It was June 13, 2003: Father's Day. Kids in Distress needed emergency placement
for a newborn left that morning at a Deerfield Beach firehouse.
The Lewises, of Fort Lauderdale, were used to such calls. Married three years,
they were caring for two sisters and a boy: all preschoolers.
' `This one is different,' '' Lori said the social worker told her. `` `She's
pre-adoption. I want you to have her.'
``I fell to my knees. Then [the social worker] showed up with Baby Gloria and
six pink roses.''
On Tuesday, the baby whom the firefighters named Hope and the Lewises named
Gloria legally becomes their daughter: Gloria Hope Lewis.
So does Erika Lynn, 4, whose last name and picture can't be revealed until the
adoption, at the Broward County Courthouse, is final. She's been with the
Lewises since last April.
Her sister lives with another family. The boy, 4, remains with the Lewises.
''Sisters for Life,'' reads the adoption-day announcements that the Lewises
sent to friends. The girls are smiling, in matching green dresses.

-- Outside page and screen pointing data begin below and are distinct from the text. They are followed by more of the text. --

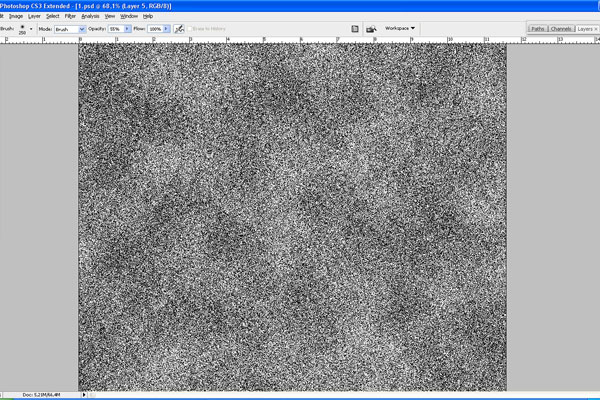The height and width of the screenshot is (400, 600).
Task: Switch to the Paths tab
Action: [538, 29]
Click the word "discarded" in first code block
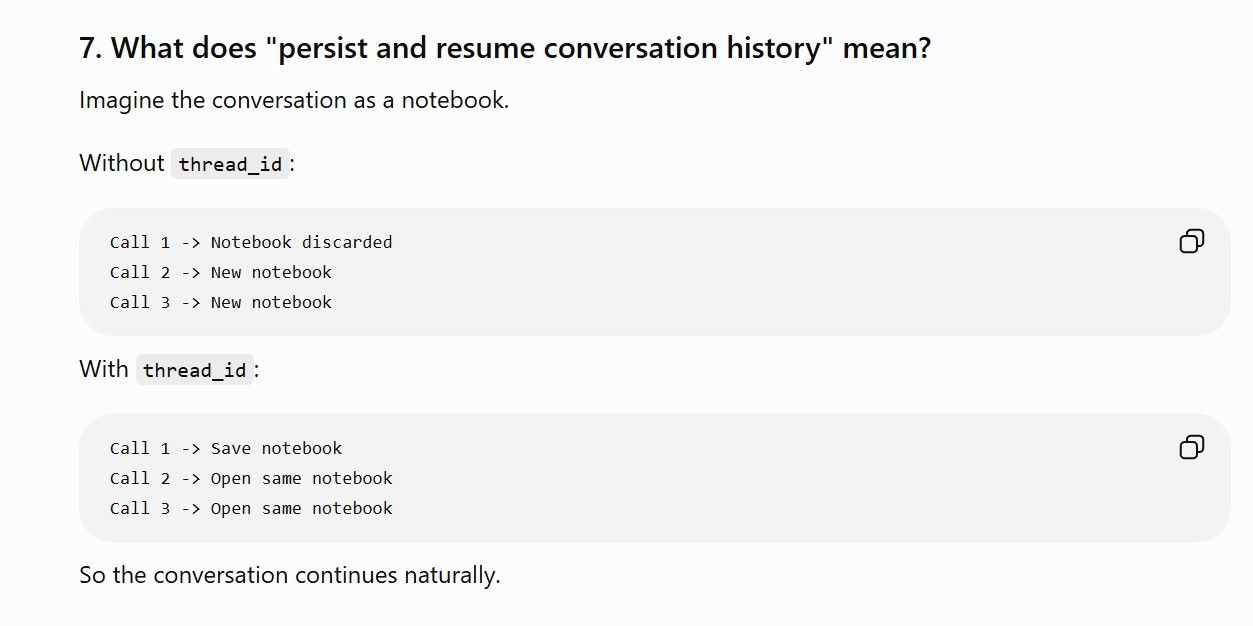 (347, 242)
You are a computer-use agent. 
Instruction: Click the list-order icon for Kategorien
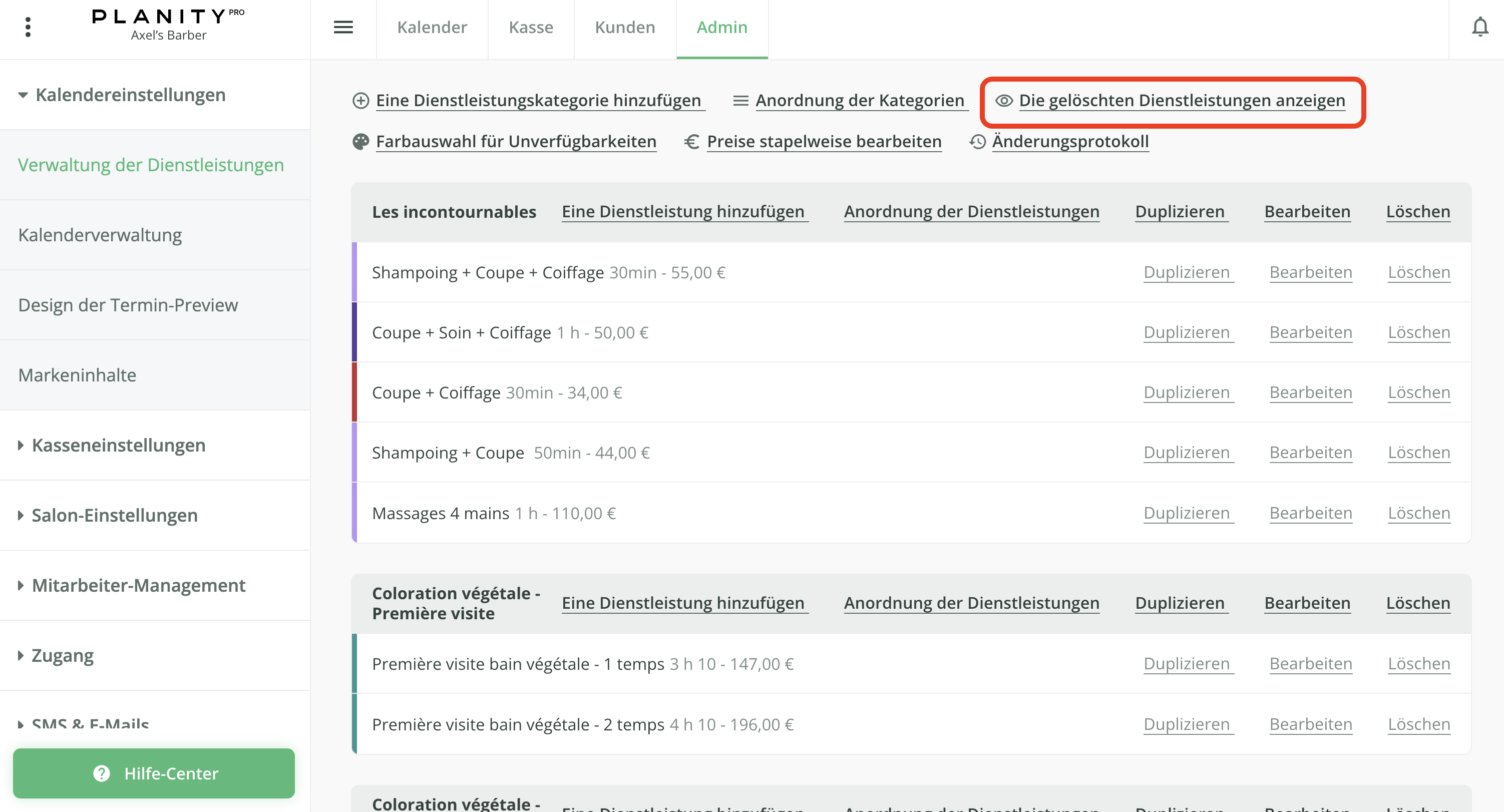click(740, 101)
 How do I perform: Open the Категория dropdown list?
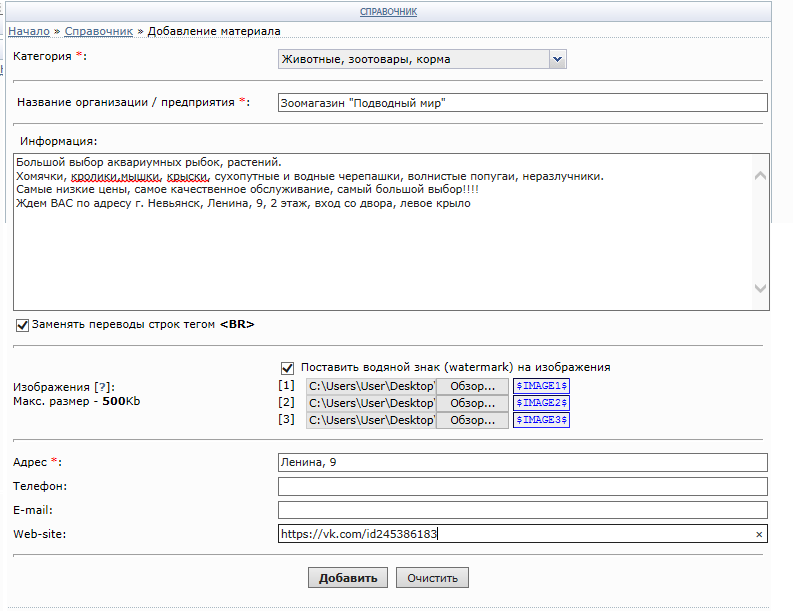coord(422,59)
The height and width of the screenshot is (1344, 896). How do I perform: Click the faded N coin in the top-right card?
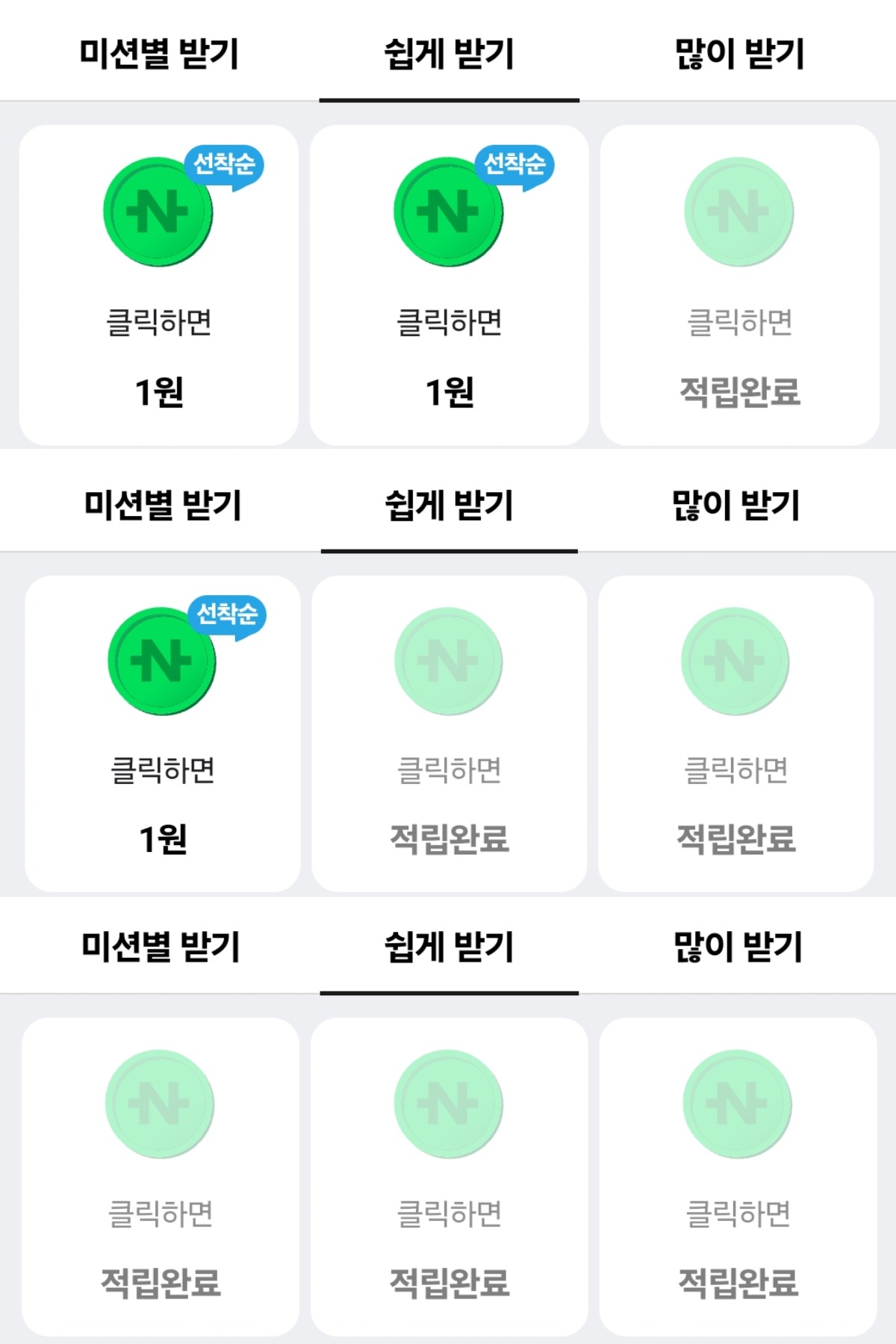coord(738,212)
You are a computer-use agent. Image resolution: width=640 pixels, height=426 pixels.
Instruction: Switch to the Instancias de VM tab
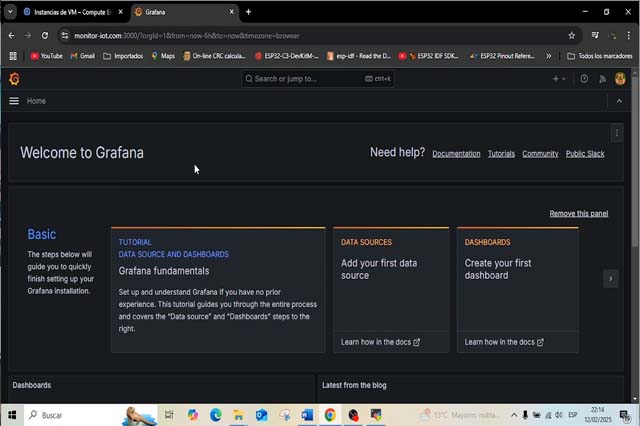click(72, 12)
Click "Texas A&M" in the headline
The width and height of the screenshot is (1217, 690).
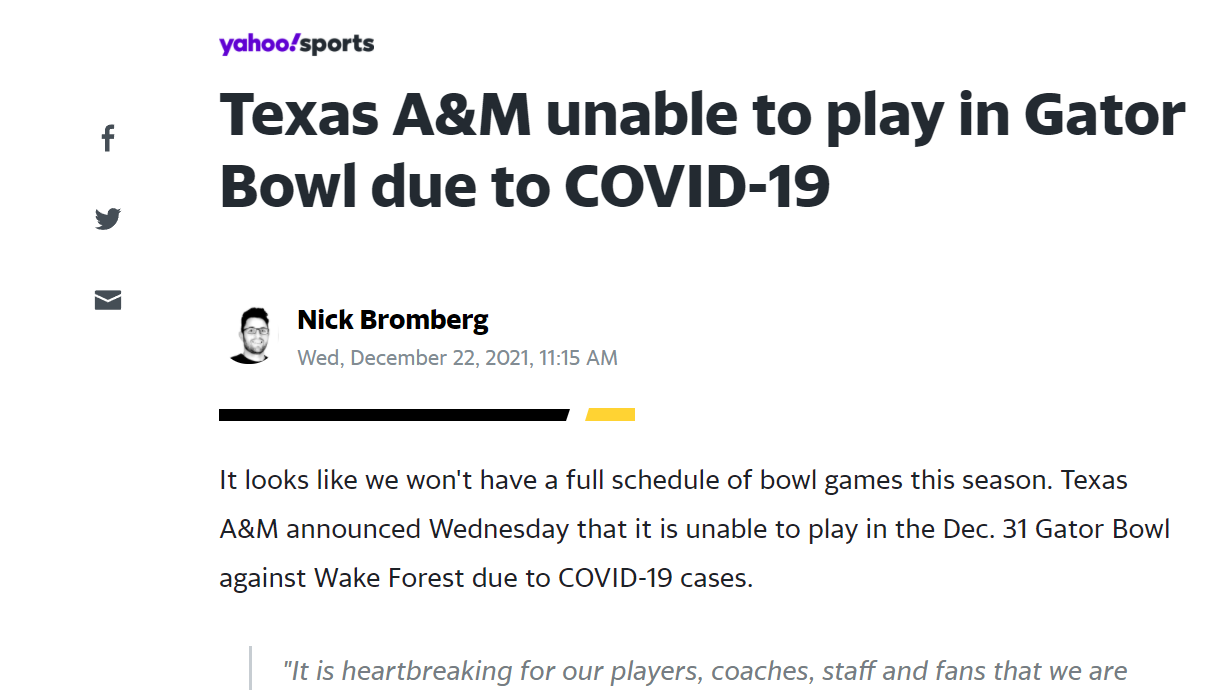376,116
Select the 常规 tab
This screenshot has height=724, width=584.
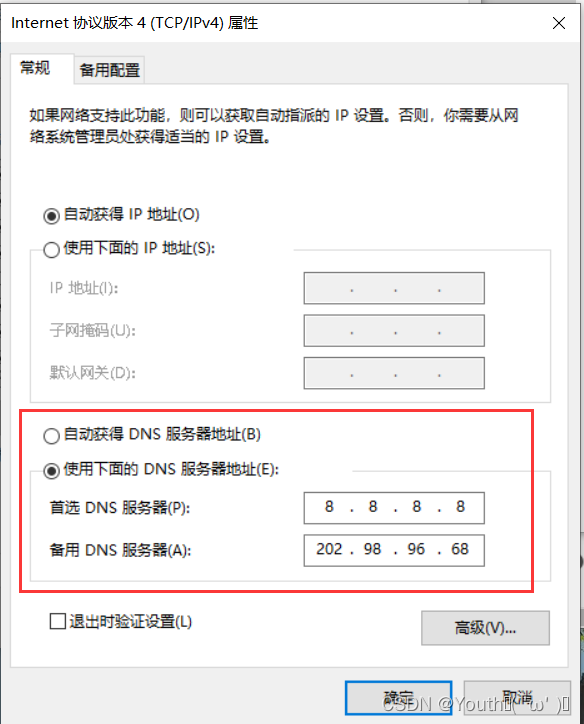[35, 68]
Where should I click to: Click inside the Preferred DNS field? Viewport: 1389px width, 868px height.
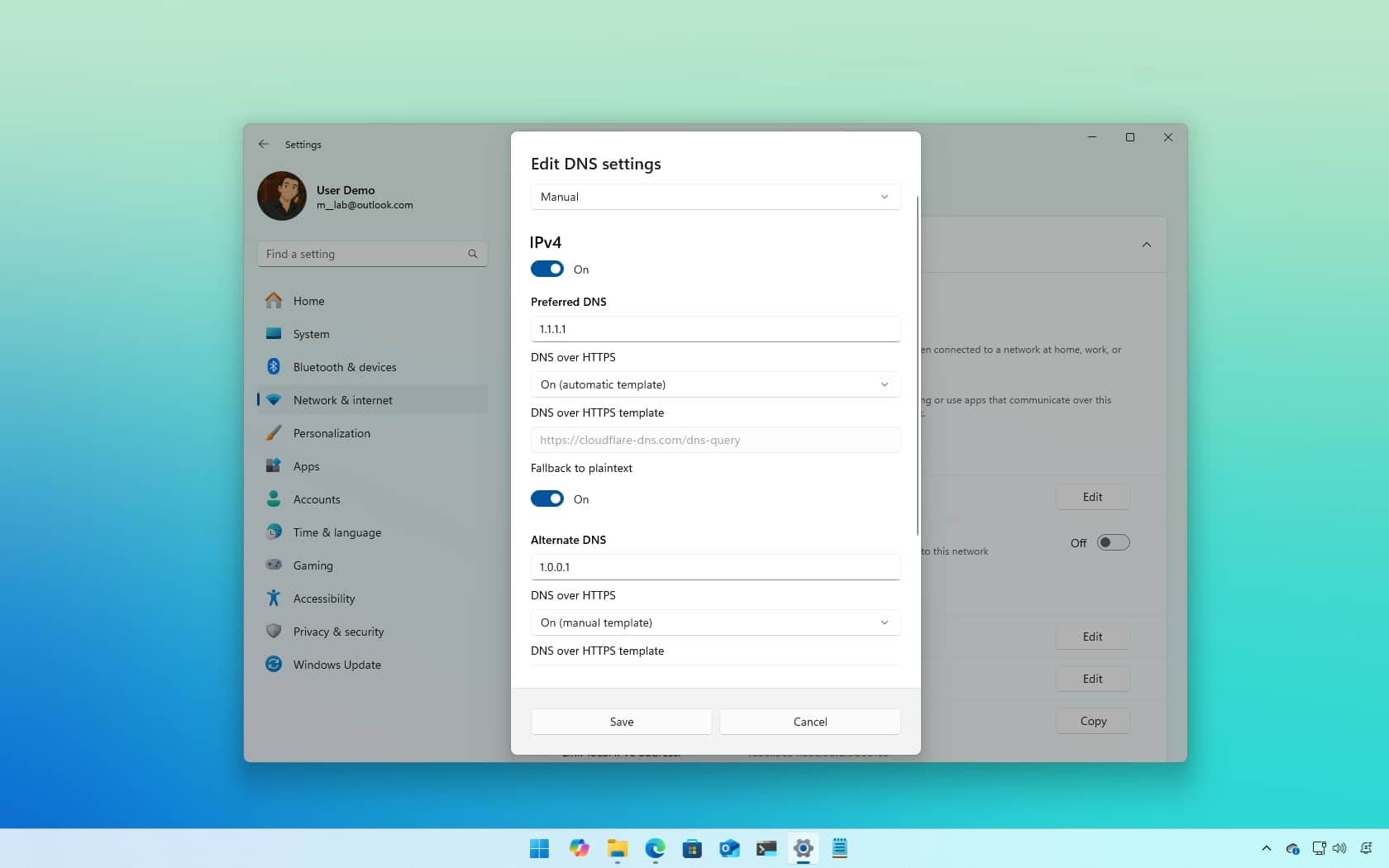point(714,329)
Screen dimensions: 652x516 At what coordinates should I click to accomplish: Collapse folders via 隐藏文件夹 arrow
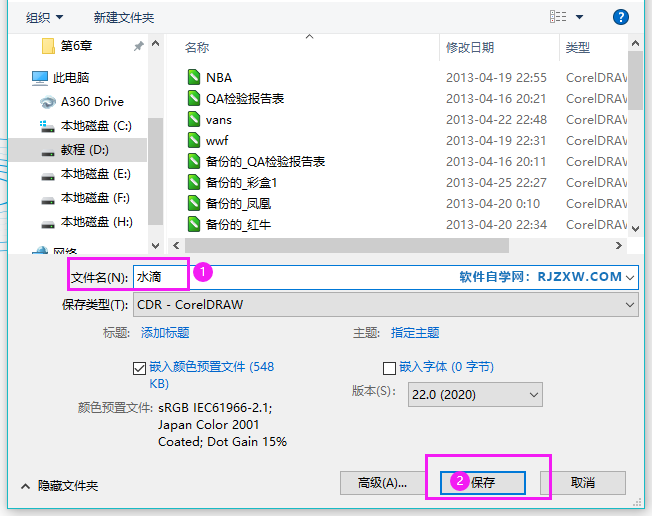[x=25, y=485]
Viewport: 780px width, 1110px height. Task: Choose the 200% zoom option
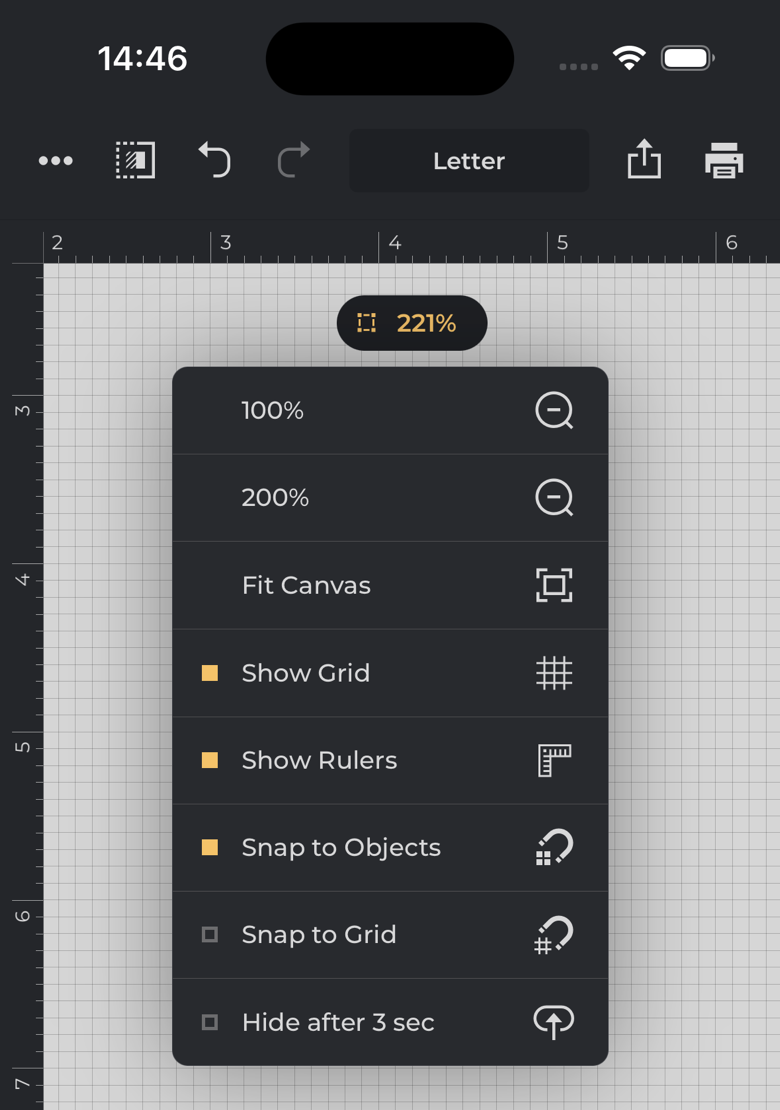[x=275, y=498]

They bear uncanny resemblances to their new parents: Erika is dark-haired,
dark-eyed and olive-skinned like Michael. Gloria, who has strawberry-blonde
peach fuzz, is blue-eyed and fair, like Lori.
The moment will be especially sweet for Nick Silverio. He established a
foundation in memory of his late wife to publicize the Florida law that
shielded Gloria Hope's biological mother from prosecution for abandonment.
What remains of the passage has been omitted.